Virgínia Campos na abertura do evento 

A SME realizou, em parceria com a Associação Brasileira de Educação em Engenharia (Abenge), e apoio do Crea MG e Mútua, o Encontro Regional ABENGE de Educação em Engenharia – Região Sudeste. O evento, no dia 24 de junho, consagrou a parceria entre as instituições e trouxe à sede da entidade, em Belo Horizonte, importantes nomes da docência. “Um acordo que vai além da assinatura: é um compromisso mútuo pela valorização da engenharia, com a memória do nosso campo profissional, com a formação de engenheiros e engenheiras capazes de atuar com responsabilidade técnica, social e ética’, disse a presidente Virgínia Campos, em seu discurso de abertura.

O ERENGE reuniu coordenadores de curso, professores e profissionais interessados na construção de currículos alinhados às demandas do mercado.  Entre os temas, especialistas apresentaram dados e ideias sobre currículos acadêmicos, extensão universitária, formação docente, metodologias de ensino e aprendizagem.

Foi também um encontro preparatório para o 53º Congresso Brasileiro de Educação em Engenharia e o VIII Simpósio Internacional, que acontecerão em setembro, em Campinas. “E é justamente por isso que esse momento regional ganha tanta importância: assim nascem ideias, inquietações e propostas que poderão repercutir nacionalmente”, sinalizou Virgínia.

Adriana Tonini, presidente da Abenge 

Valorização profissional

A agenda educacional é fundamental diante da demanda por mão de obra qualificada. Para a presidente da ABENGE, Adriana Tonini, a formação de mais e melhores engenheiros passa pela valorização da qualidade dos cursos e do corpo docente nas instituições de ensino. No evento, Adriana citou debates importantes, como a elaboração das atuais Diretrizes Curriculares Nacionais para os cursos de graduação em engenharia, publicadas em 2019. “A modernização dos currículos é fundamental para atrair jovens para as engenharias, além de garantir que estejamos alinhados com um mercado globalizado e as novas tecnologias, incluindo a inteligência artificial, que evoluem a passos largos”, afirmou.

Adriana reforçou que não é mais aceitável o uso de currículos engessados e conteudistas, que não conectam o saber ao fazer. Para a professora associada na Universidade Federal de Ouro Preto (UFOP) alunos exigem essa articulação.

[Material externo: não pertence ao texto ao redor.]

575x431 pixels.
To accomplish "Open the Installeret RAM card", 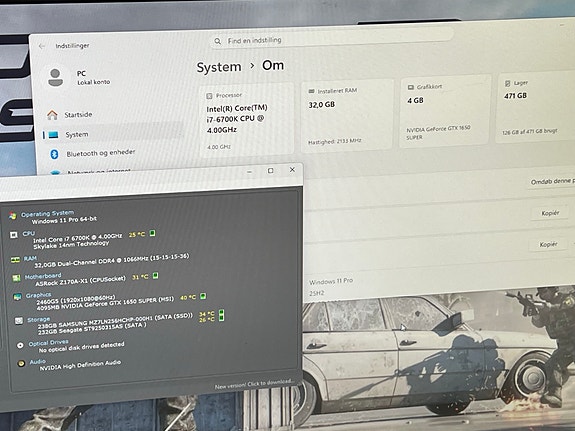I will tap(347, 116).
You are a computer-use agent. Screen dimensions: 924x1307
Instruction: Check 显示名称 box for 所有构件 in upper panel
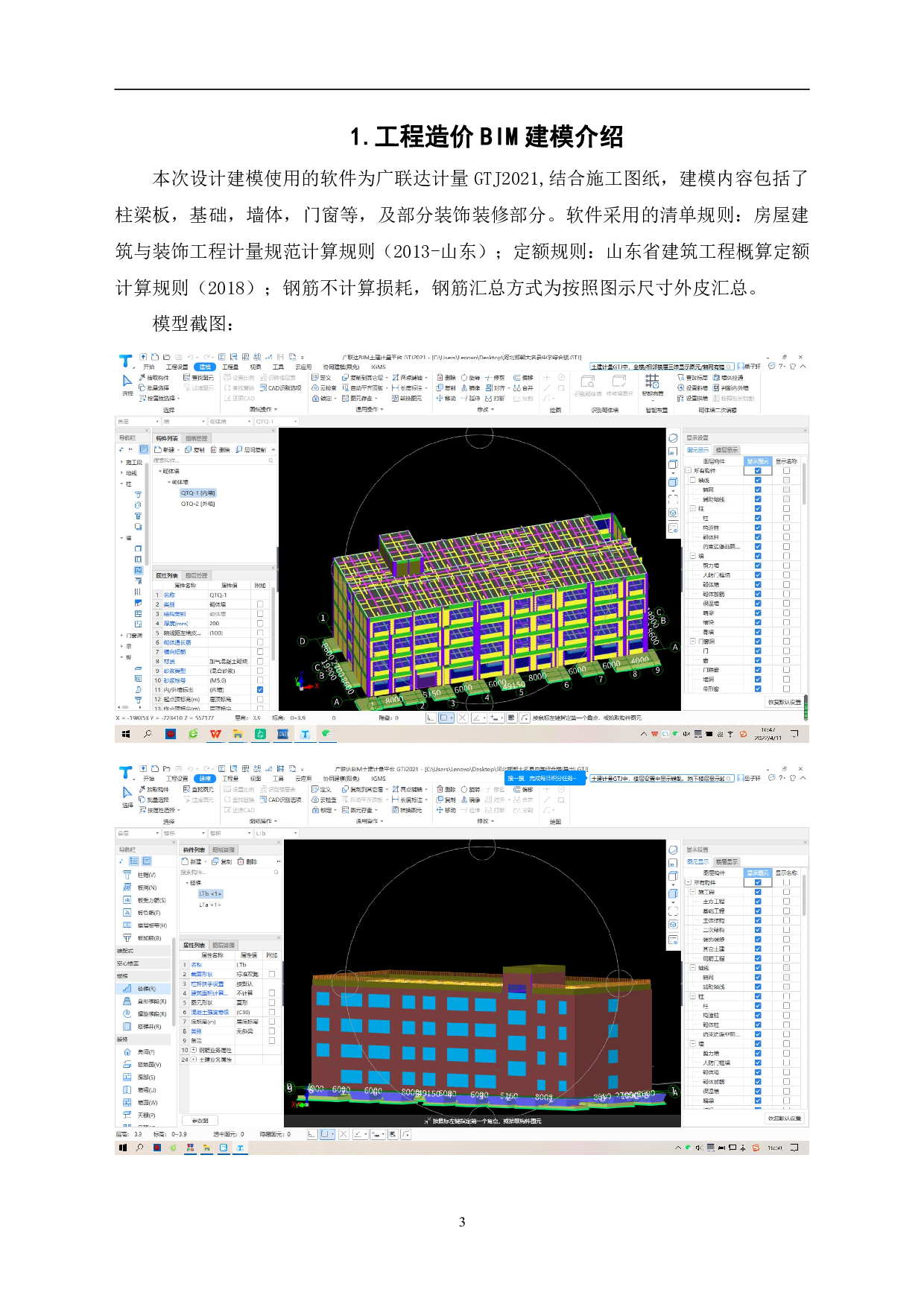coord(786,471)
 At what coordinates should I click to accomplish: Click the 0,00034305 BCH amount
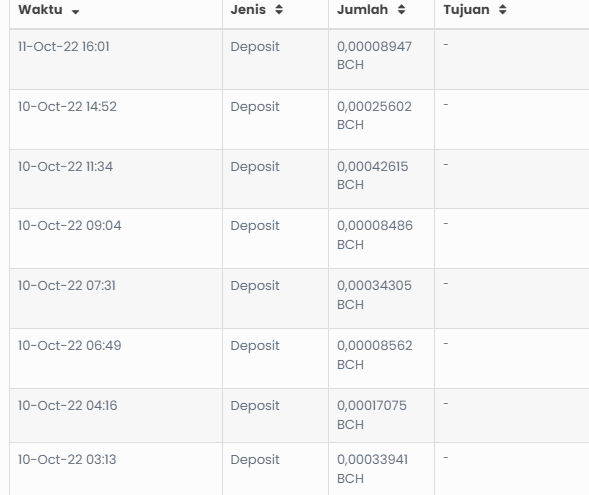[375, 295]
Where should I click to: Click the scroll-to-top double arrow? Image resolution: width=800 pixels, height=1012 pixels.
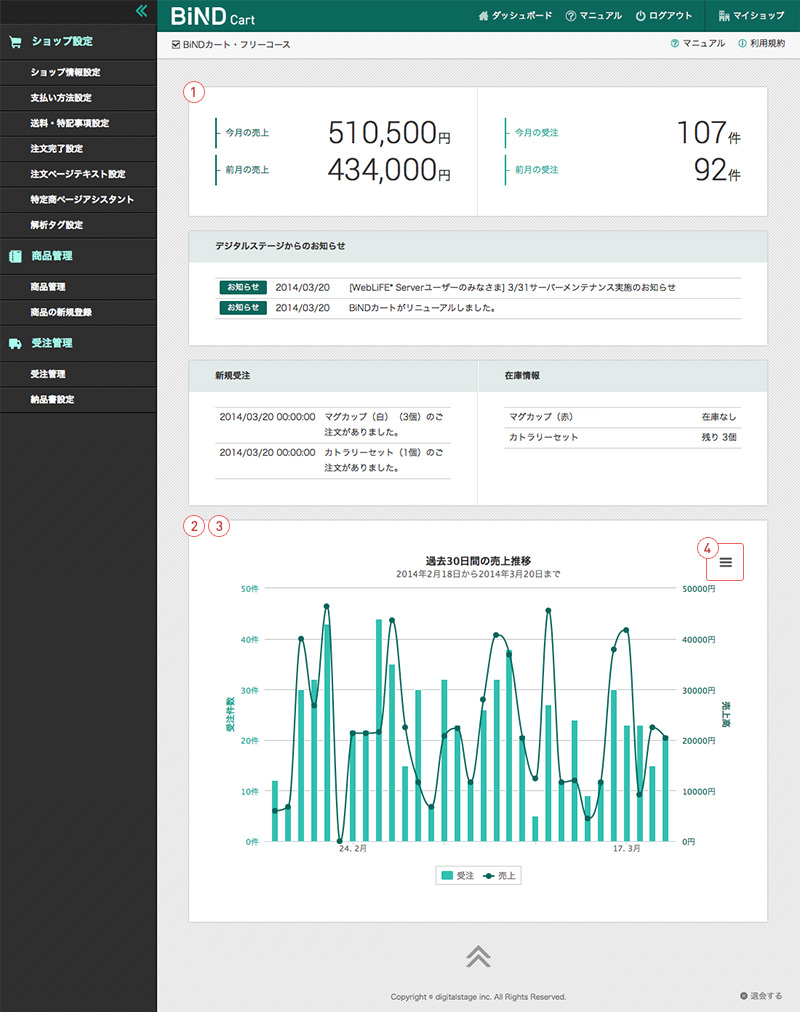pos(478,956)
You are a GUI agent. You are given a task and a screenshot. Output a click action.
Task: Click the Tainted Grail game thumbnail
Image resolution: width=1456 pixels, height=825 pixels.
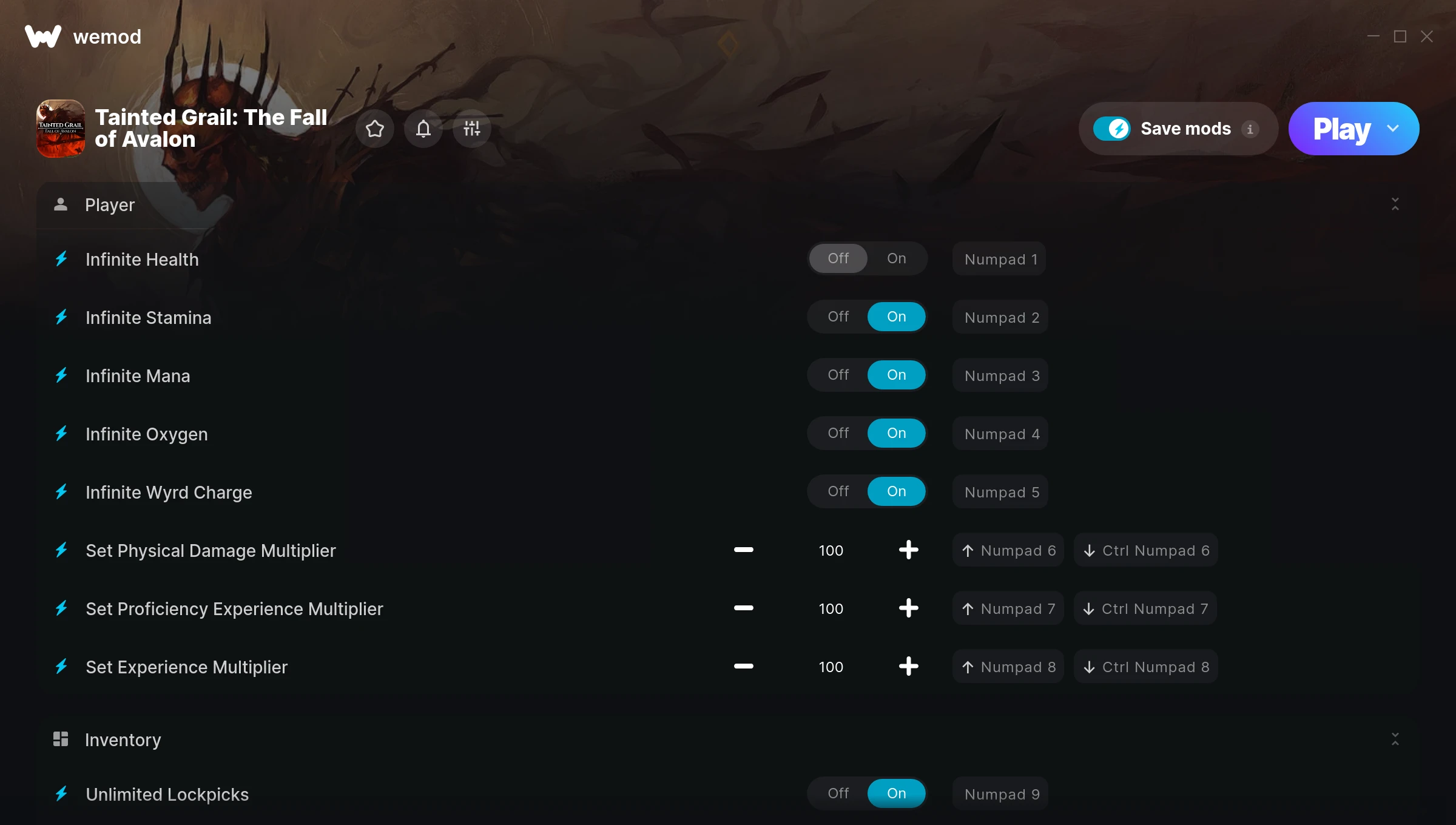coord(61,129)
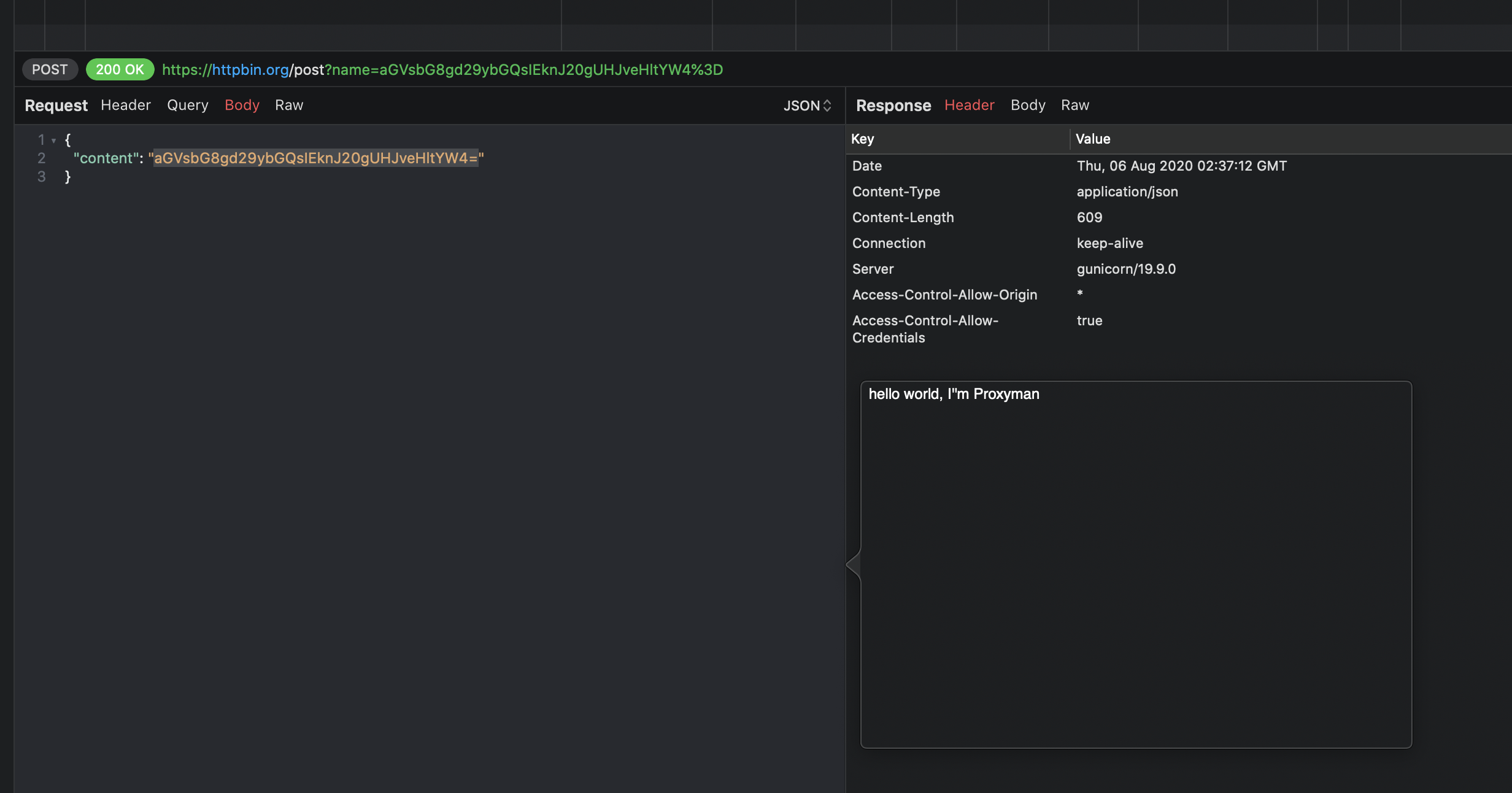Open the Response Raw tab

(x=1075, y=105)
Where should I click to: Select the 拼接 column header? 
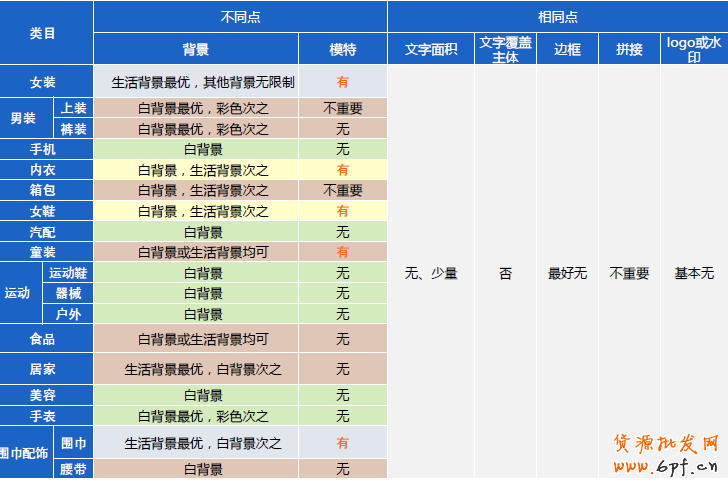click(629, 49)
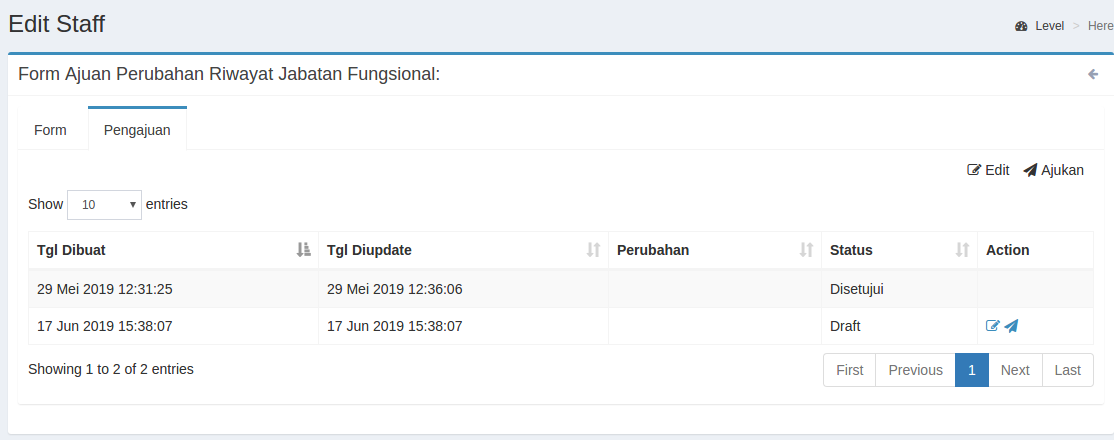The height and width of the screenshot is (440, 1114).
Task: Sort by Tgl Diupdate column
Action: [x=463, y=250]
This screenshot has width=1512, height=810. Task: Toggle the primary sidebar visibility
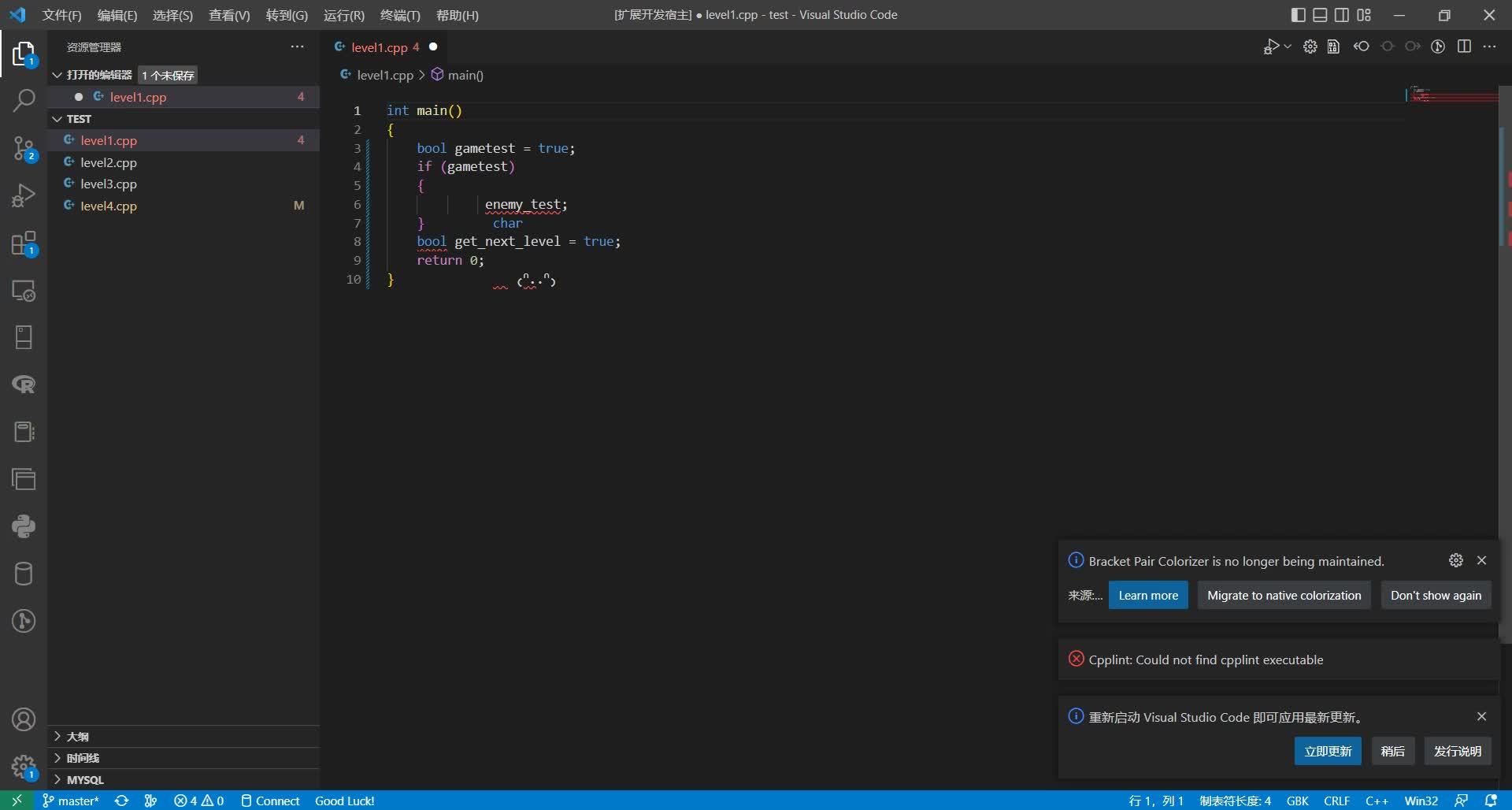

Docentes convivem com a evasão nos cursos, decorrente da queda no interesse dos jovens pela área. “Por isso a importância de articulações como essa, o debate entre especialistas sobre currículos, projetos pedagógicos inovadores e avaliação de cursos”, afirmou.

Álvaro Goulart, vice-presidente do Crea-MG 

Presente no evento, o vice-presidente do Crea-MG Álvaro Goulart lembrou que a engenharia tem papel estratégico para o avanço do país. Para ele, a transformação no ensino deve vir acompanhada de metodologias mais dinâmicas e valorização do corpo docente. “A qualidade dos cursos depende do diálogo entre as instituições de ensino, os conselhos e a sociedade. Esse é o caminho para formar profissionais preparados para atuar de forma inovadora e contribuir com soluções para os desafios do Brasil”, afirmou Goulart.